14 de mayo de 2017

Perfil de una mamá de antaño

El día de la madre se celebra siempre el segundo domingo de mayo. Por tal motivo, Co.marca quiere hacer un homenaje a las mujeres incansables que nunca dejan de ser sabiduría y ejemplo y se convierten en el centro de la familia.

Por: Angie López Cabrera

cronica foto

Corría el año 1927. Popayán era muy rural todavía y la galería estaba en el Parque Caldas. El gran acontecimiento dominguero era salir al mercado. El 31 de enero de ese año, en Santa Bárbara, una vereda cercana, nació Petronila Noriega. La recuerdo como una mujer de esas típicas campesinas que no se pueden estar quietas y que dicen que siempre hay algo para hacer. Se despertaba uno y ella estaba con un rosario en la mano y tres avemarías en la boca. Alta, 1.84 metros medía en sus años mozos, cabello largo y casi siempre trenzado.

Se casó a los 20 años con un hombre que le doblaba en edad. Con este hombre, que sería mi abuelo, tuvieron seis hijos que luego le tocó levantar a ella sola. Sola, una mujer que vivía de lo que daba el campo y de lo que vendía en la galería, seis hijos tenía. Por esto mis tíos y tías la describen como luchadora, berraca y valiente y un montón de atributos más.

Petronila, era una mujer muy poco dada a la algarabía. Le gustaba demasiado la lectura y lo prefería más que un buen jolgorio. Leía lo que se le cruzara, pasaba horas en la montaña hasta que el sol se ponía y ya era difícil seguir su lectura. Con los años se convirtió en la partera de la vereda, la sobadera y hasta en naturista: conocía el remedio casero para cada dolor.

Con mis primos siempre corríamos por los pasillos de su casa y ella corría tras de nosotros para cuidar que no tiráramos al suelo sus preciadas matas. Uno que otro regaño nos ganábamos de la abuela. Con un tono algo disgustado nos pasmaba los juegos y nos impulsaba a jugar en la parcela lejos de sus corredores.

Como toda buena mamá de antaño era la mejor chef que jamás vi: arepas, sancochos, mazamorras, masitas… Parecía que todo le quedaba bien y nosotros nos deleitábamos comiendo sus delicias. Nunca entendí por qué nos daba tanta comida a la vez: quizá ante sus ojos éramos unos niños citadinos que necesitaban alimentarse con comida de verdad. No lo sé.

De los años de infancia no recuerdo a una abuela en extremo cariñosa, como en las películas o dibujos animados. Dudo en mis recuerdos que ella me cargara, me apretara las mejillas o me diera un tierno beso en la frente; pero sí recuerdo que se alegraba cuando cada domingo su casa se llenaba de nietos, bisnietos, hijos, yernos y nueras. A su modo lo expresaba y creo que se le notaba que se le llenaba el corazón.

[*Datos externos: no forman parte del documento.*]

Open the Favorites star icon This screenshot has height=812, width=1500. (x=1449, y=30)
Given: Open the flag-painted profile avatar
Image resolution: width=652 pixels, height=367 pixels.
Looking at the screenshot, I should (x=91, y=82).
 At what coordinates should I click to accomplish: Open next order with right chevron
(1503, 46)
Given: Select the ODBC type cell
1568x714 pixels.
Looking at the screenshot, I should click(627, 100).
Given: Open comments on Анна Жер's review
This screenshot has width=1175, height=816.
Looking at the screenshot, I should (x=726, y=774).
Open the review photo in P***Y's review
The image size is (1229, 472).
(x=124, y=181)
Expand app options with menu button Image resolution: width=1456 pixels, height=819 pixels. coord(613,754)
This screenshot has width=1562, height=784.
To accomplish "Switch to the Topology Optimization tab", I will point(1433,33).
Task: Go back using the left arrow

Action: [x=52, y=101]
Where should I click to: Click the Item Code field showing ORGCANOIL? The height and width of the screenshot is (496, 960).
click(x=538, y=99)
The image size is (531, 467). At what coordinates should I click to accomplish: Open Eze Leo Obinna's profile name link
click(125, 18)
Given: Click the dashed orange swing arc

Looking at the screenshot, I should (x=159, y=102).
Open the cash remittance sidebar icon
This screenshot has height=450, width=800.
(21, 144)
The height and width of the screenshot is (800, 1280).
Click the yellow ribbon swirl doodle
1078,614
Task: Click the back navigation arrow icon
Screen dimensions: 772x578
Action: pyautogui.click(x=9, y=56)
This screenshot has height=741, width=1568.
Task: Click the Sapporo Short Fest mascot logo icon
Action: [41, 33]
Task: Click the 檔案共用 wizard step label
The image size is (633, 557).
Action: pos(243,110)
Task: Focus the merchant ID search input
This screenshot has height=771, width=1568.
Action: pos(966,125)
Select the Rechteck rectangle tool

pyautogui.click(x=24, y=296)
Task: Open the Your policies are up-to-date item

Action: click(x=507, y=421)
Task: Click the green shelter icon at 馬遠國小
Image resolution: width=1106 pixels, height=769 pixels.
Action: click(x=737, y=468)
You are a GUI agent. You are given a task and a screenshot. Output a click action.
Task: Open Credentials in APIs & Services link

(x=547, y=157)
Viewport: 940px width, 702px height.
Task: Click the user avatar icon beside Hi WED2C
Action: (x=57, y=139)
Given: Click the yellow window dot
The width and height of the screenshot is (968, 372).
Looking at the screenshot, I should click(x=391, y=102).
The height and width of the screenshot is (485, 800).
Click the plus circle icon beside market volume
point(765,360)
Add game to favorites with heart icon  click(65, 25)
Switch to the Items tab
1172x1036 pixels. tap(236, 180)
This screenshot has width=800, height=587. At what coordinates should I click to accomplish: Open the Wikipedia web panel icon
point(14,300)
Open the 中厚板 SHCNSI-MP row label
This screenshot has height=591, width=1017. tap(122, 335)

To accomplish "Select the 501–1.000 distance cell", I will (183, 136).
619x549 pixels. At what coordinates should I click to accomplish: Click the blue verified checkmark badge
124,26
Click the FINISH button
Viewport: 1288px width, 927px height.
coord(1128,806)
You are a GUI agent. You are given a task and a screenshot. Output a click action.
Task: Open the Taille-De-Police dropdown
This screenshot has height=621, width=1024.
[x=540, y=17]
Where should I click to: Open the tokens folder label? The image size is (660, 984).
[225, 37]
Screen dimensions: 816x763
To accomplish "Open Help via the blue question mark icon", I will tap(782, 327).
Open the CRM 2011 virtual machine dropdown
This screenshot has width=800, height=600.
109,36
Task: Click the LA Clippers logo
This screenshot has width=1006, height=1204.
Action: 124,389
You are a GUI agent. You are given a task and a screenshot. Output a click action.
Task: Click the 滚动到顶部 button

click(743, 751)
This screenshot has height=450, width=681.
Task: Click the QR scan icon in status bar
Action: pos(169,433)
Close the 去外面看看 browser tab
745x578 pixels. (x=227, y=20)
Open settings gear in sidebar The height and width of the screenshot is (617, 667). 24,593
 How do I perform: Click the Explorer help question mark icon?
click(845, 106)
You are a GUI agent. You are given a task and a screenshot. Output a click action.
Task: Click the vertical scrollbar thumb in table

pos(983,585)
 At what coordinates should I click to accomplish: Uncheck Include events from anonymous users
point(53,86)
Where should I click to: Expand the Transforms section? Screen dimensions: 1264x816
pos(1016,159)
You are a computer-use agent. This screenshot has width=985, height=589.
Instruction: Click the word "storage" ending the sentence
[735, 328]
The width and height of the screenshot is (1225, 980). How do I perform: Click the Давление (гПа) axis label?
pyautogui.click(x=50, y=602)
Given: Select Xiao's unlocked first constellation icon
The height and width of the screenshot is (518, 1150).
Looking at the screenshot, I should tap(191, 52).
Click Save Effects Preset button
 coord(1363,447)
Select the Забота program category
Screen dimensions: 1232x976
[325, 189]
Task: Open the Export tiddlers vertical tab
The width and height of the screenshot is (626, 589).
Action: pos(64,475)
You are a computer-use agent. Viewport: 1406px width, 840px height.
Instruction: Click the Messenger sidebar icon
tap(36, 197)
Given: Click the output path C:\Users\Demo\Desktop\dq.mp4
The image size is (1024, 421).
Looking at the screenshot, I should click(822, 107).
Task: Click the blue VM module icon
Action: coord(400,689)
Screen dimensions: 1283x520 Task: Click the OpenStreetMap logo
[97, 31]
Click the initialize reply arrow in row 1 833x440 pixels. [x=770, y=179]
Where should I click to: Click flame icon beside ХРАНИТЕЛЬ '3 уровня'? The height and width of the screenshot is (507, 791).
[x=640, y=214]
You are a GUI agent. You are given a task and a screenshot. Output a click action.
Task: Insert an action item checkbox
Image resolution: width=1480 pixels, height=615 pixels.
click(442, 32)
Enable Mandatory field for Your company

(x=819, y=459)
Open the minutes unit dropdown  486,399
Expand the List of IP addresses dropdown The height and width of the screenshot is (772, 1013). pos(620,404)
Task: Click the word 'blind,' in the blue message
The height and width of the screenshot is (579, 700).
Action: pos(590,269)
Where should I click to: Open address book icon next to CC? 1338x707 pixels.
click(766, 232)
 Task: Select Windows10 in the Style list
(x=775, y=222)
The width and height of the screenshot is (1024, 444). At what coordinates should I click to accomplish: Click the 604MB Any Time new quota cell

En la casa de la abuela y sus alrededores, primos de distintas generaciones y yo pasamos buenos momentos. Quizás ellos disfrutaron mucho más a la abuela quedándose en su casa, recibiendo sus cuidados, llorando en su regazo, comiendo de sus manos. Yo, como la cola de ese reguero de primos (al menos hasta aquel entonces), supongo que no me tocó tan buena parte.

Pero con los años la ‘abue’ cambió. Cuando era adolescente conocí su dulzura: un domingo cualquiera se le antojó sentarme en sus piernas y “apapacharme”. Aquel momento duró segundos, pero disfrute en sus brazos como nunca. Los años hicieron a mi vieja más cariñosa, mas chocha y más notable se hizo su ternura. O no sé si fui yo quien cambió la forma de verla, pero entonces recuerdo más sus risas, su alegría, sus dichos, sus historias…

Mi padre contaba mil y un anécdotas sobre ella, de cómo le enseñó con su ejemplo, de su tenacidad y su empuje, de su bondad y generosidad, de su inmensa sabiduría e integridad.

Hoy nuestra abuela Pepa, como le decimos de cariño, es presa de su mente de 90 años: no recuerda bien su pasado y muy poco el presente. Sus recuerdos los va borrando el tiempo. Quizá luzca como una flor marchita, pero a todos nosotros nos dio vida con su esencia y seguirá dejando una marca imborrable dentro del corazón. Porque eso es lo que las buenas madres saben hacer mejor.